The carmaker's first-quarter results were punctured not just by losses from its Mitsubishi investment. The German government levied penalties against DaimlerChrysler for failure to deliver a toll-collection system for trucks. Group net income fell 33%, to $468 million. And the losses from Mitsubishi and the toll project may not be over, according to Gentz. Schrempp's team must now meet a new deadline to deliver the toll-collection system, and additional penalites will result if it's not working by yearend.
Ongoing losses at Mitsubishi could also affect DaimlerChrysler's bottom line.

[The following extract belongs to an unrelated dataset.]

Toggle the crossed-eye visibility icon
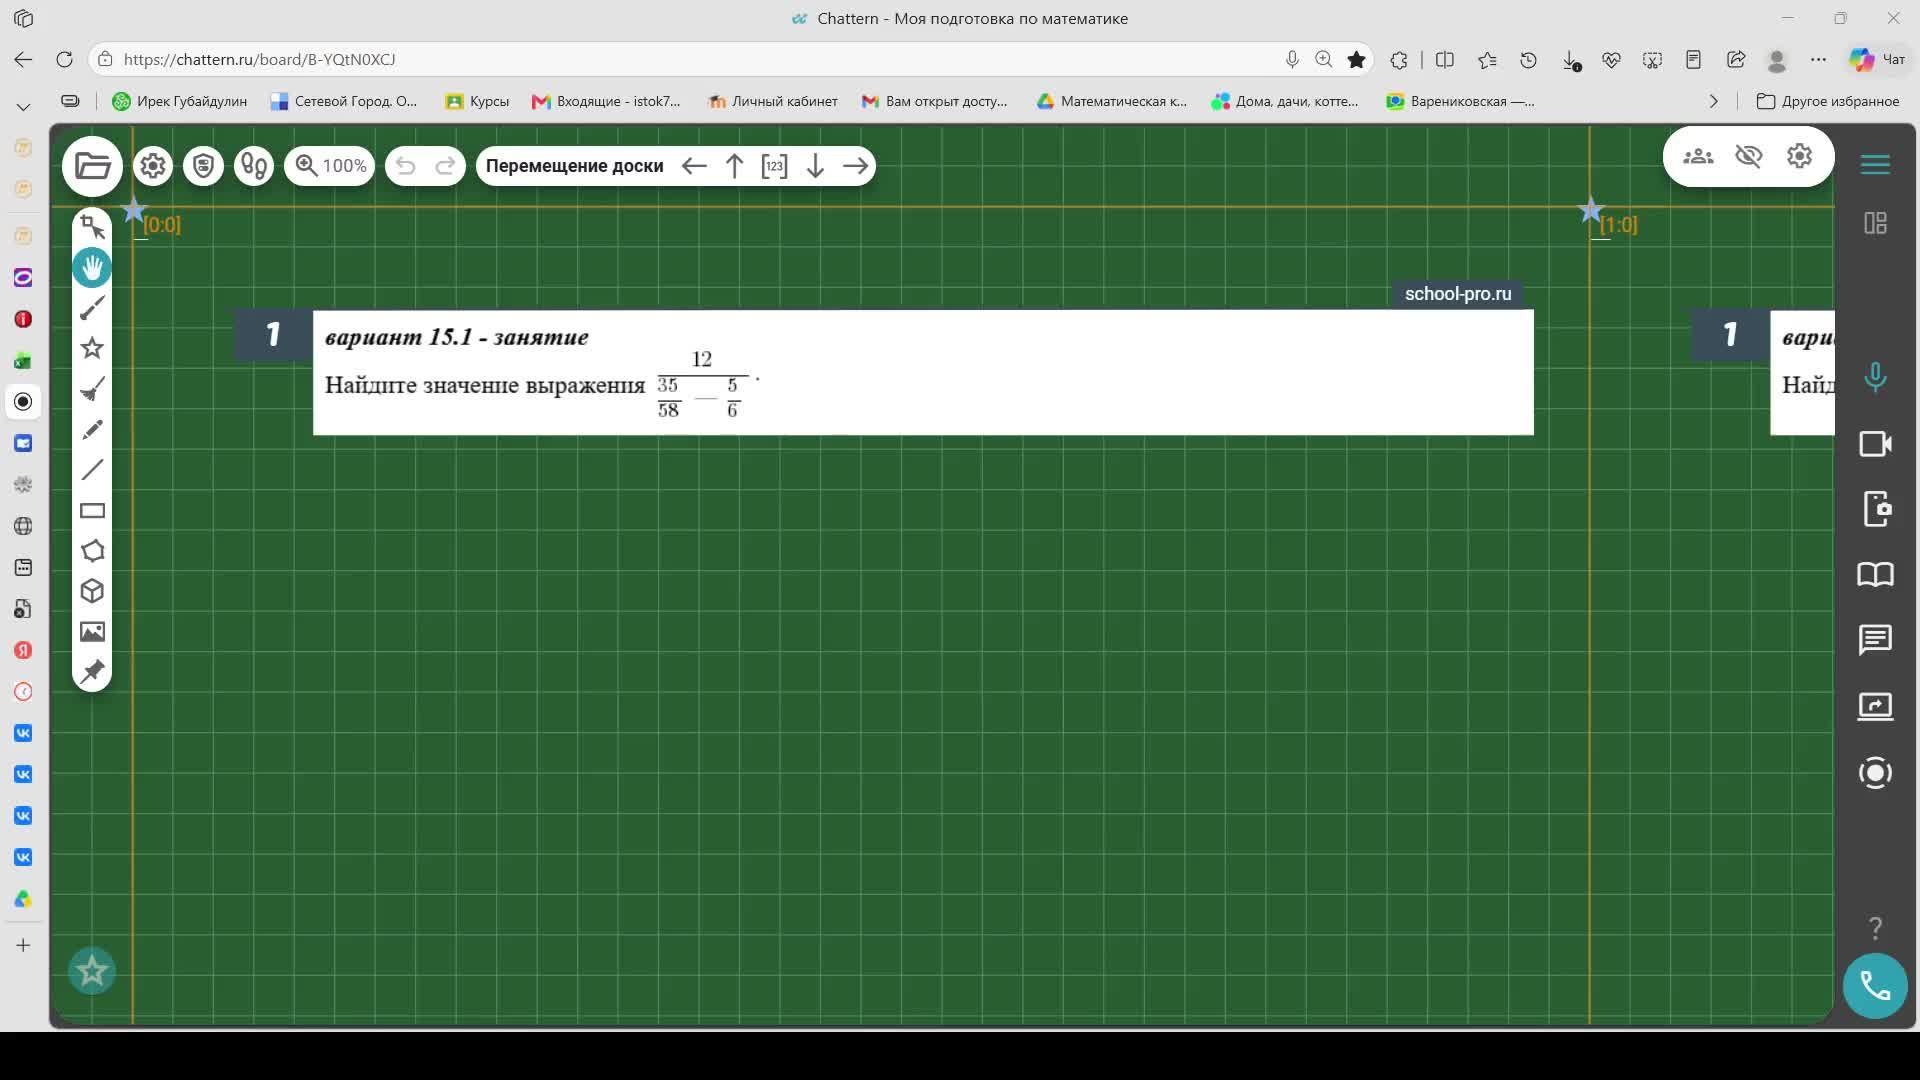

And difficulties collaborating with the Japanese, who expressed surprise and anger at the German about-face, could jeopardize collaboration on joint car development of small and midsize models that's slated to run for the next four years.
SLOWING MERCEDES. One bright spot: The Chrysler unit doubled its operating profit to $355 million in the first quarter of 2004 year-over-year, even though net prices tended lower. But cost-cutting "is the big driver," says Pieper of the improved results. The launch of a slew of new models hasn't dramatically improved Chrysler's fortunes, as promised.

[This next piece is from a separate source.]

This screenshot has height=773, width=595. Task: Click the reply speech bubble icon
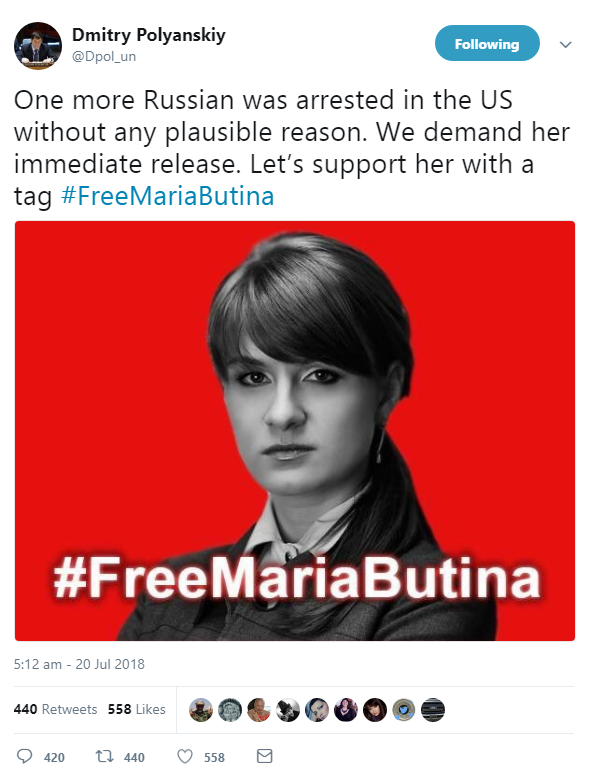click(25, 756)
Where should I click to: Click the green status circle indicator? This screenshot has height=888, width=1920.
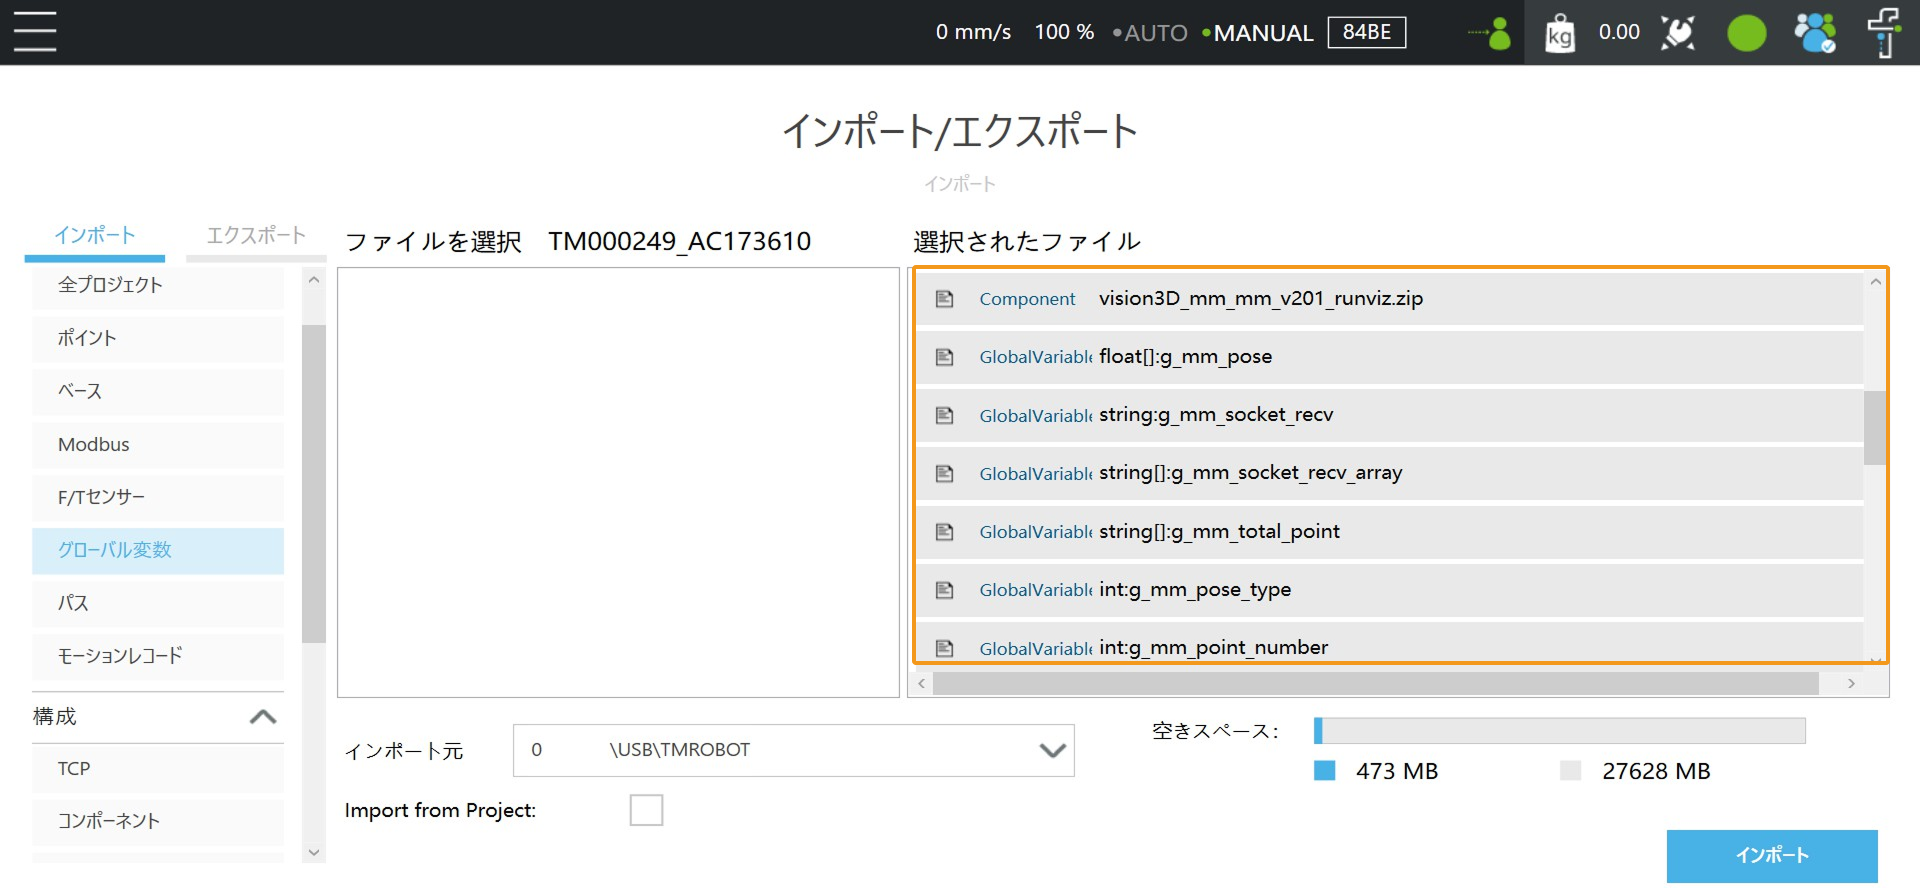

Many analysts think that, barring any more surprises, DaimlerChrysler will be able to exceed 2003's operating profit of $6.7 billion as global growth improves and the restructured commercial-vehicle division benefits from a boom in truck demand. But already, a possible sign of trouble is on the horizon: Unit sales of Mercedes Car Group -- DaimlerChrysler's key profit engine -- fell 9% in the first quarter. Revenues declined 6%, as profits slipped 7%, to $760 million. The outfit forecasts that sales will likely to pick up in the second half as new models are launched, including the new generation C-Class and SLK roadster.
Even if Mercedes' profits recover in the second half, DaimlerChrysler isn't producing the industry-beating earnings that Schrempp promised at the time of the merger in 1998 -- or meeting return-on-capital targets for his globe-spanning investments. A recovered Nissan (NSANY) is now setting the industry benchmark with operating margins of nearly 11%, while rival BMW boasts a healthy 7.7%. In 2003, DaimlerChrysler's auto business managed to scratch out an operating margin of 2.6%.
LAST ONE INTO CHINA. Questions also loom about the effectiveness of Schrempp's management style and signs of growing internal friction. "War has broken out among the top management," says one top DaimlerChrysler manager, who worries that internal battles are diverting attention from daily business. Finance Chief Gentz says Schrempp has the support of top management. A spokesperson replied that the company doesn't comment on "inside reports" or analysts' statements.
In the opinion of many analysts and fund managers, Schrempp's management team has stumbled repeatedly, overpromising on returns and falling to spot trouble early. DaimlerChrysler's Asia strategy has been called into question. It's last to the game in China as rivals such as Audi and BMW reap big gains in Middle Kingdom market share. And it's newest acquisition, Mitsubishi Fuso Truck & Bus, could see orders shrivel if Japanese anger over DaimlerChrysler's exit from Mitsubishi prompts government officials to order from rivals Toyota (TM) and Isuzu. Some 40% to 50% of Fuso's orders come from the Japanese government.
Chrysler's problems with overcapacity and difficulties competing against better-quality cars and trucks produced by Japanese rivals such as Toyota, Nissan, and Honda (HMC) still cloud the auto maker's future. In the first four months of 2003, Nissan boosted its U.S. sales by 29.6%, and Toyota's jumped 13%, while Chrysler edged up only 2% and partner Mitsubishi continued to slide, with a 23% drop. No question, Schrempp the survivor has his work cut out for him.